Wilhelm Thöny was an Austrian painter, illustrator, graphic artist and etcher.
He first attended the Landeskunstschule (State Art School) in Graz then, from 1908 to 1912, studied at the Academy of Fine Arts Munich with Angelo Jank and Gabriel von Hackl. During this time, he also learned to sing and play the piano. He was one of the founding members of the Münchener Neue Secession [de] and became lifelong friends with the artist and writer, Alfred Kubin.
In 1915, he volunteered to join the Graz Rifle Regiment #3. In 1916, he was allowed to visit the prisoner-of-war camps in Broumov, Kleinmünchen (near Linz) and Mauthausen, where he made portrait studies of the prisoners; mostly Italian, Albanian, Romanian and Greek. In 1917, he became a Lieutenant in the Reserve and was stationed on the Italian Front, where he created large-scale depictions of the battles fought there. Many were reproduced as postcards; sold to benefit the regiment's Widows and Orphans Fund. These may now be seen in the Stadtmuseum Graz [de]. Later, he illustrated a history of his regiment; although he was never designated as an official war artist. In this regard, he is often confused with Eduard Thöny (no relation), who was an official artist with the press corps.

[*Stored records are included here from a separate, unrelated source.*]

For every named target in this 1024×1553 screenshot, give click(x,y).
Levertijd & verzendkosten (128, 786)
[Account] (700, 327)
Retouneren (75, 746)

After the war, he returned to Graz, where he became the founder and first President of the Sezession Graz [de] (1923); a modern artists' association. In 1925, he married Thea Herrmann-Trautner; daughter of the American expatriate painter, Frank Herrmann (1866–1942), and sister of the caricaturist Eva Herrmann [de]. After a short stay in Paris, in 1929, he produced his first large oil painting, Ile de la Cité. This led to a fascination with large cities so, in 1931, he left Graz and lived in Paris until 1938; precipitating a major change in his style. His summers were spent on the Côte d’Azur, where some of his most significant works were produced. After a visit to Manhattan in 1933, he began to produce paintings with New York motifs. During these years, he exhibited widely, receiving a gold medal at the Exposition Internationale des Arts et Techniques dans la Vie Moderne in 1937. The following year, he and Thea moved to New York City.
On March 4, 1948, a warehouse fire destroyed over a thousand of his graphics and paintings which were being stored for an exhibition. This was the bulk of his life's work. He fell into a depression, from which he never recovered, until his death the following year.